A limitation of this study is that we characterized night as starting at 10:00 p.m. (when the lights were turned off in the GCRC-GLSC) and ending at 6:00 a.m. This definition of night would not have universally applied to the night/day schedule for all of the participants.

What mechanisms might underlie the effect of OSA on inducing a diurnal rhythm of CRP? Sleep disruption and partial sleep deprivation are both associated with sympathetic activation [22, 23]. Sleep apneics show elevated norepinephrine levels as compared to non-apneics [24]. The repeated disruption of sleep as determined by the number of apneic events and/or the severity of nocturnal hypoxia are directly associated with the elevated norepinephrine levels [25-27]. Some of the earliest observations with catecholamines indicated that nighttime sympathetic over-activity in OSA carried over to the daytime when apnea events were not occurring [26, 28]. Elevations in catecholamines are associated with elevations in CRP levels via hepatocyte β-adrenergic receptors triggering CRP biosynthesis and release [29, 30]. Another possible mechanism is inflammatory cytokines. CRP synthesis in the liver is controlled by interleukin-6 (IL-6) as well as by tumor necrosis factor-alpha (TNF-α) [31]. A study by Entzian et al. in OSA reported no evidence of circadian rhythm change in ex vivo levels of IL-6 from cultured blood samples [32], although studies do indicate that circulating IL-6 levels are elevated in OSA [33]. Entzian et al. did report that the circadian rhythm of ex vivo TNF-α was disturbed in OSA such that the nocturnal physiologic peaks were absent but that an additional daytime peak was evident [32]. Thus, in addition to catecholamines, an additional potential mechanism of our findings is an effect of OSA on the diurnal rhythm of TNF-α.
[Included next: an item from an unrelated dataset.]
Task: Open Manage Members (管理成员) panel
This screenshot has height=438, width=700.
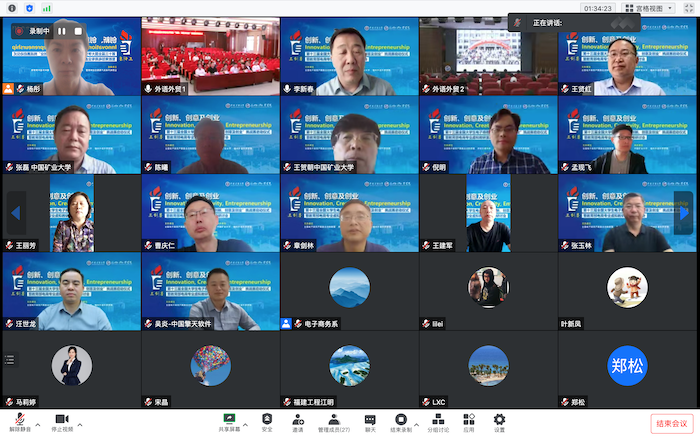Action: coord(334,421)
What might be the significance of greater daytime than nighttime CRP levels in OSA? Studies link elevations in daytime CRP with other markers of increased cardiovascular risk, including with greater nighttime blood pressure variability and with non-dipping of blood pressure [34, 35]. Studies in OSA show increased risk for cardiovascular events in the daytime, and this risk is attributed to several mechanisms, including local and systemic inflammation [36, 37]. Regardless, our data suggests that in order to better understand inflammatory variables in OSA, fine-grained chronobiological analyses with frequent blood sampling will be invaluable.